* EXERCISE DESCRIPTION:
With pictures excluded, give again exactly the lines running from the one holding "Click the search magnifier icon" through the end of the listing below.
——
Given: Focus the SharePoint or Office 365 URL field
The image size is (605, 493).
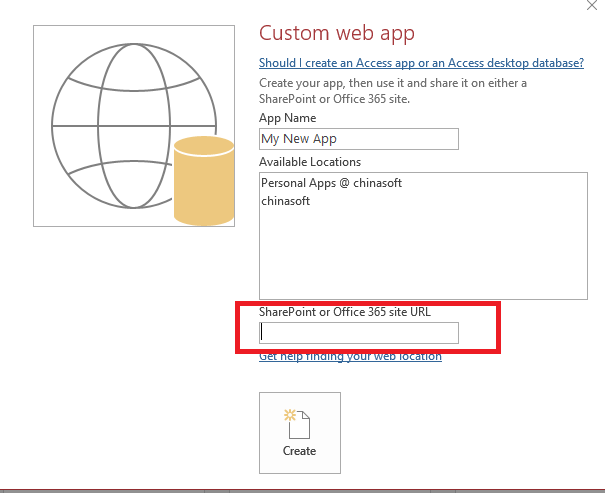Looking at the screenshot, I should [359, 333].
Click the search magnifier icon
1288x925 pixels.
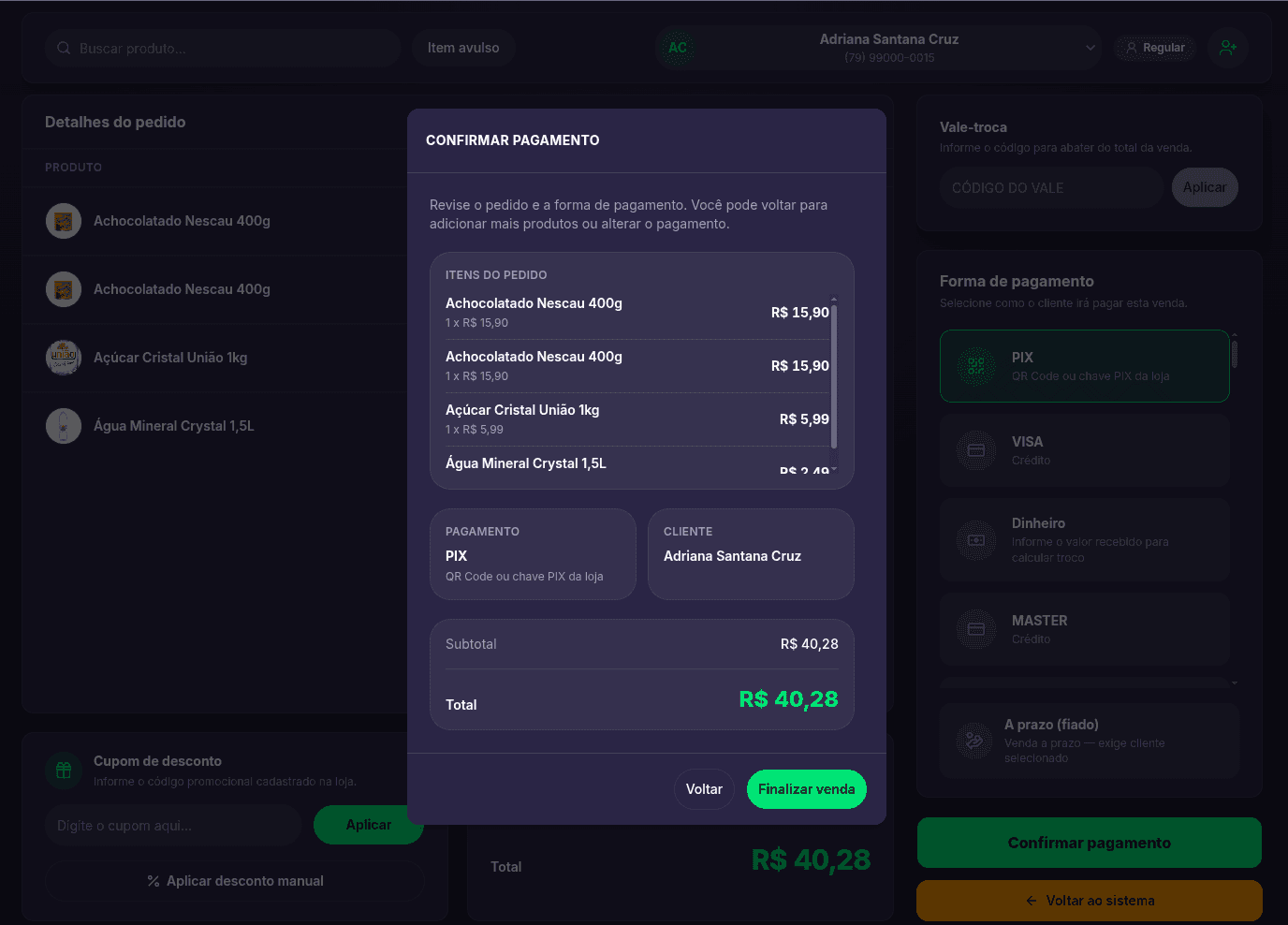pyautogui.click(x=64, y=48)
——
* EXERCISE RESULT:
Click the search magnifier icon
1288x925 pixels.
pyautogui.click(x=64, y=48)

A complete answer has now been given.